“Fanny e Alexander” racconta la fine di un’età dell’oro.
L’età dell’oro è l’infanzia lontana, il cui sogno può sopravvivere solo nell’arte, che è lo specchio della sozzura della vita reale, e – in Bergman – il solo modo per tentare una catarsi.
In quest’opera, Bergman trova magicamente i toni per indicare quella grande armonia sognata e perduta con l’infanzia.
Prima ancora di essere cacciato dall’eden dell’infanzia, la vaga angoscia di Alexander bambino è premonizione delle angosce della vita.
Il vescovo patrigno Vergerus è quel padre la cui ombra e la cui mano di ghiaccio raggela l’intera vita di Bergman.
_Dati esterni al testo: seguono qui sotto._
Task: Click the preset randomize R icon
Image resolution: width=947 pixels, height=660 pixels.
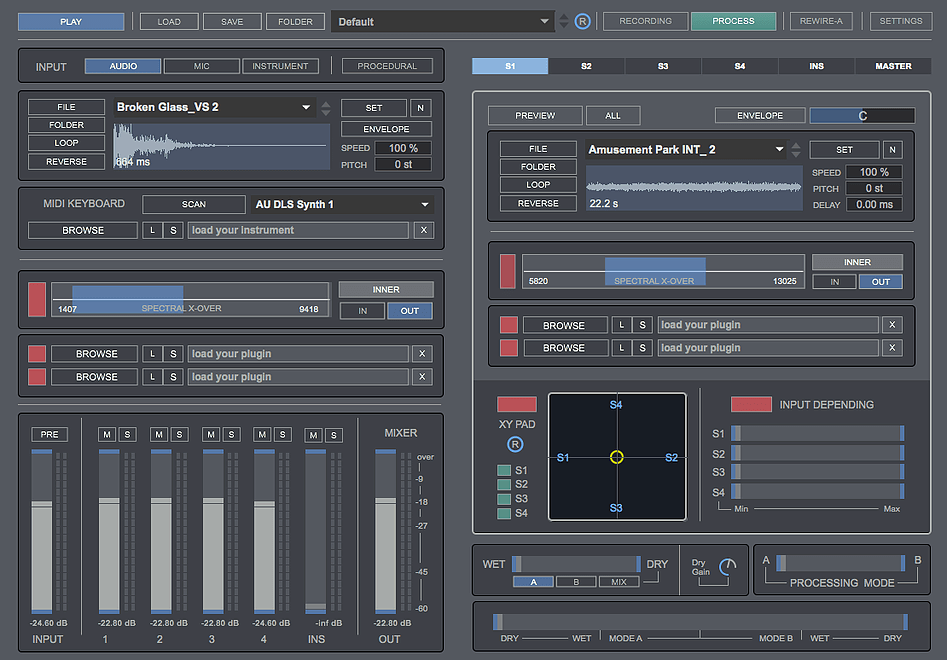Action: click(582, 20)
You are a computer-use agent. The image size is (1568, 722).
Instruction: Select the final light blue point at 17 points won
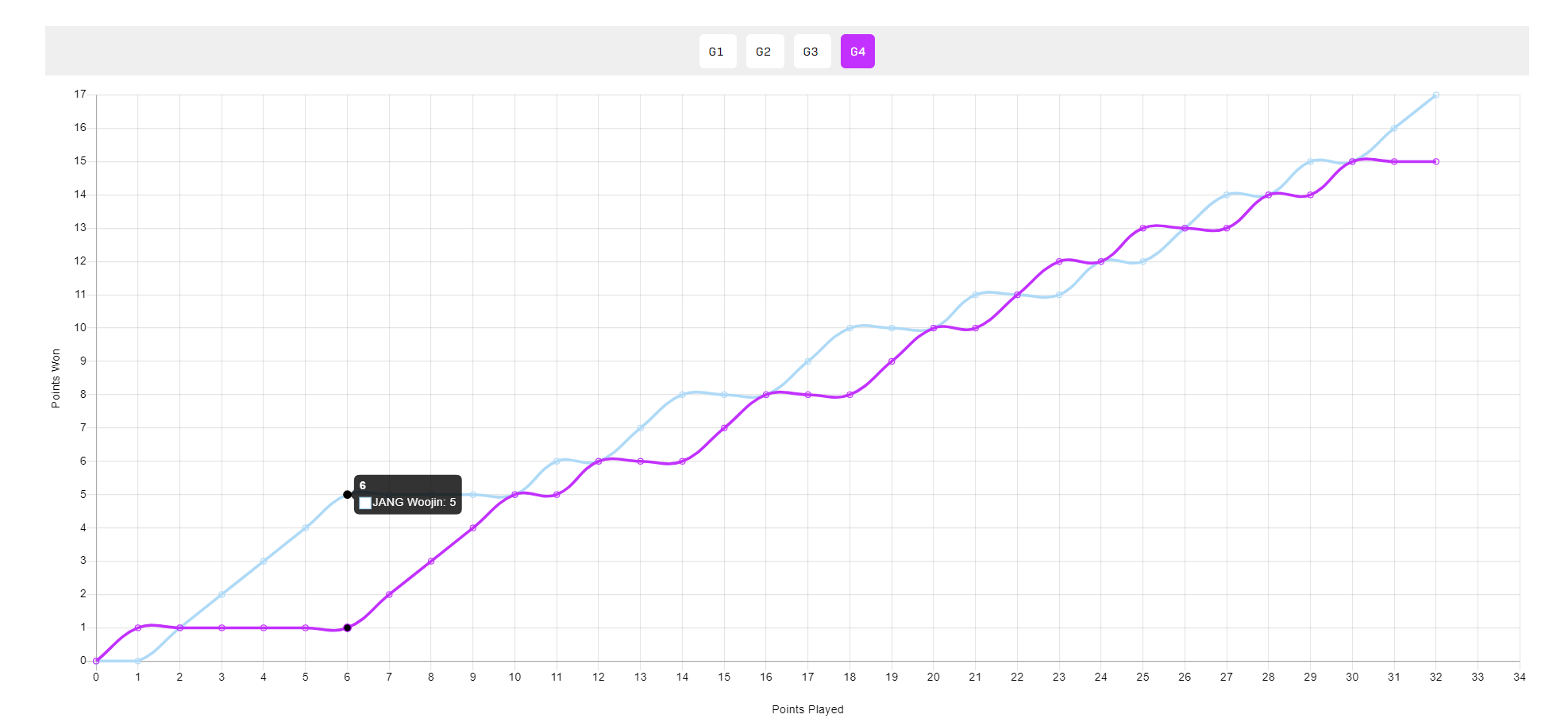(x=1435, y=95)
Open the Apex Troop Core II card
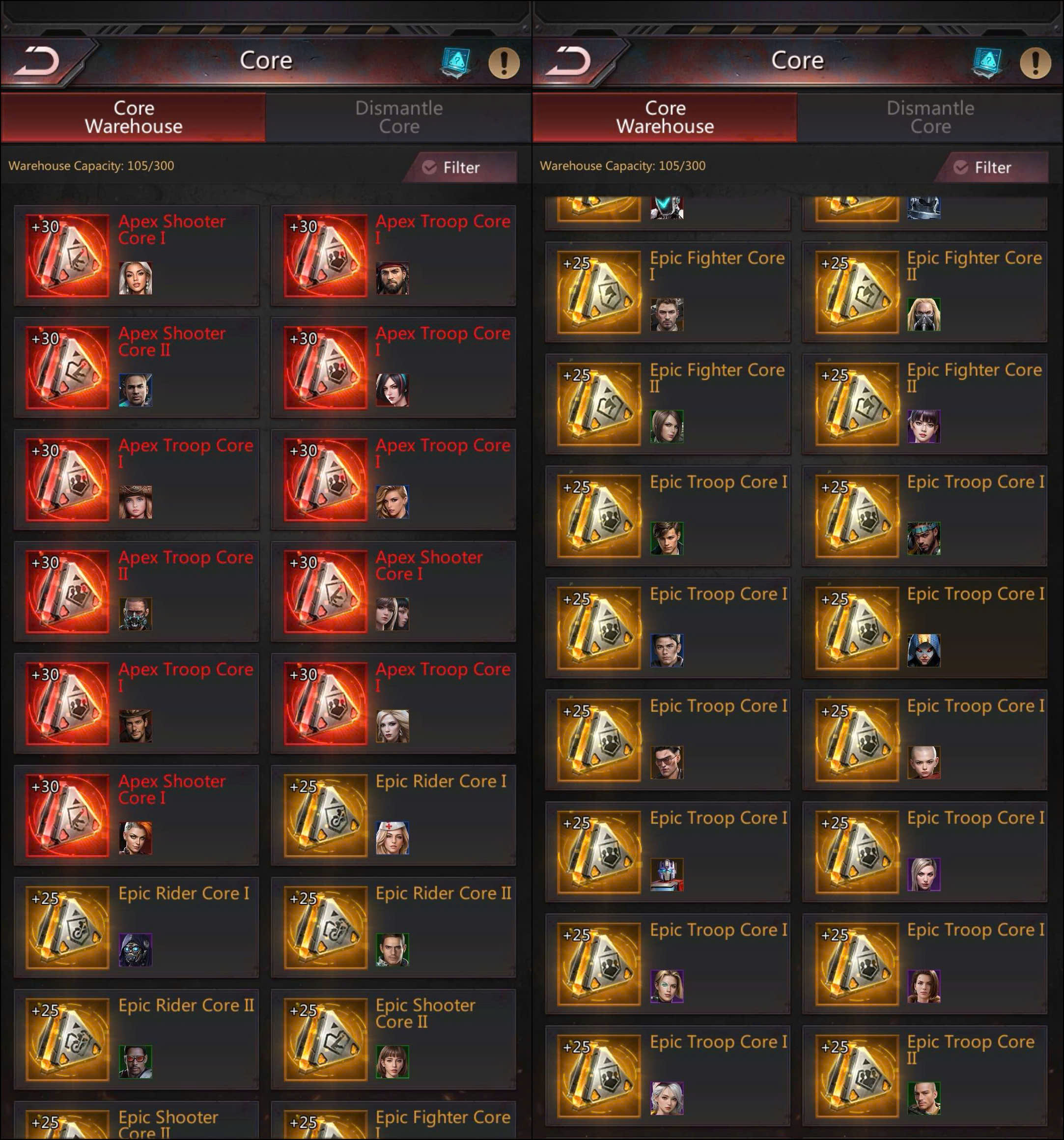 [137, 591]
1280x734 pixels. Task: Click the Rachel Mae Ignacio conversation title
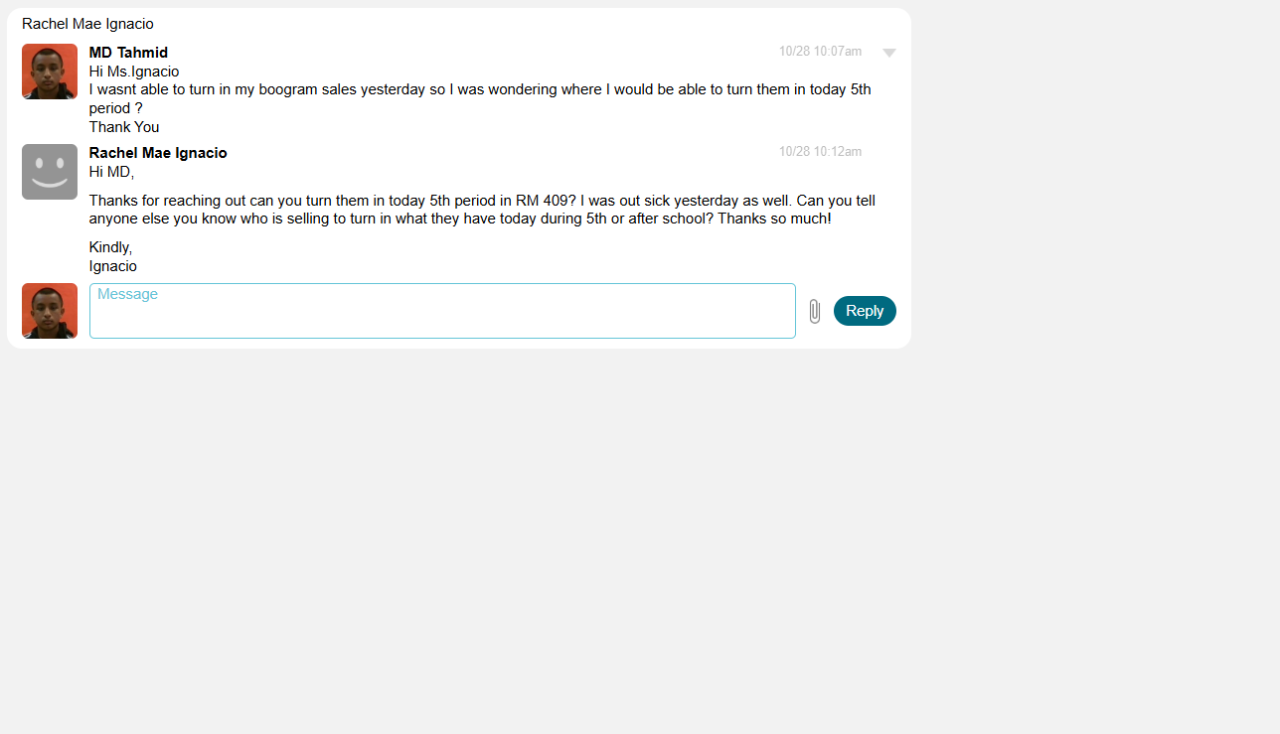click(88, 23)
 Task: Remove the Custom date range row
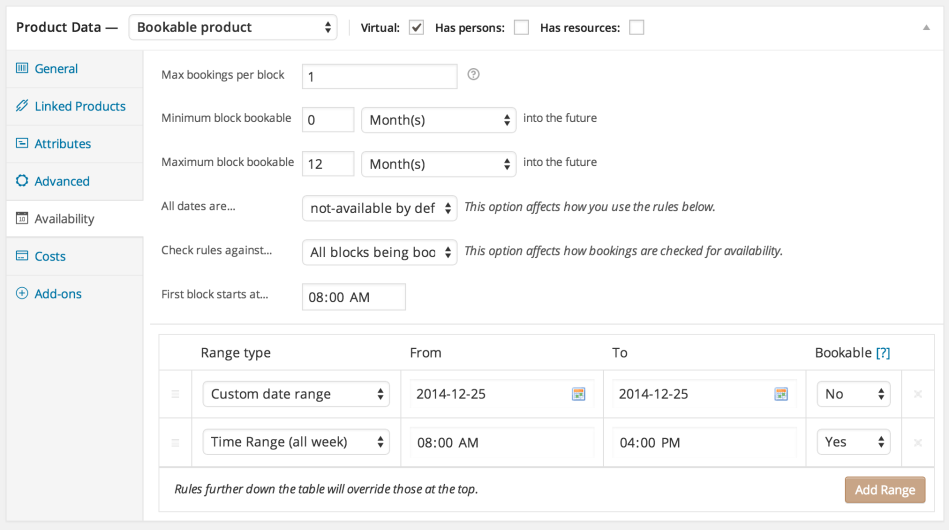coord(918,394)
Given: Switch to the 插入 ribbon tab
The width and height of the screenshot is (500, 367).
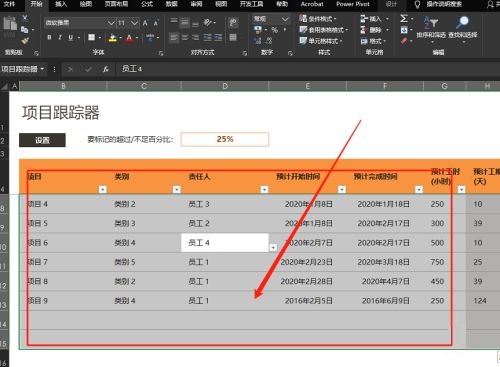Looking at the screenshot, I should 61,4.
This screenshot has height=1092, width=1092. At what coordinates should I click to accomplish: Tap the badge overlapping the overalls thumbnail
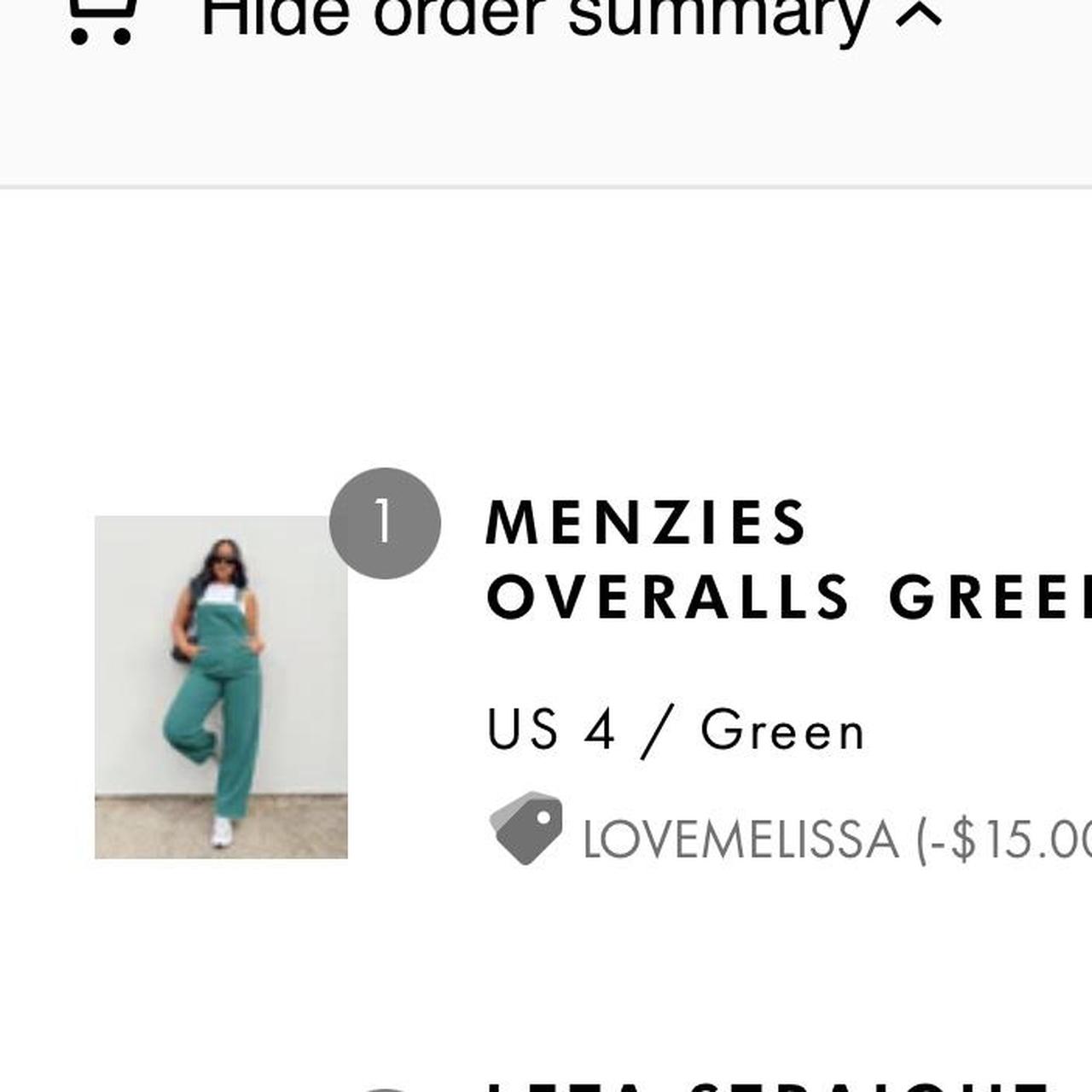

Dalla figura di questo padre scaturisce l’angoscia, tipicamente bergmaniana, per il male di cui l’uomo è capace, e per una serenità divina ritenuta inaccessibile.
L’arte (il cinema; il teatro) dev’essere fedele, il più fedele possibile agli abissi di cui siamo capaci. In tal modo fedele ha tentato di essere Bergman, crudelmente spietato, anzitutto verso se stesso, in tutta la sua opera: di cui “Fanny e Alexander” è il più magico e incantevole suggello.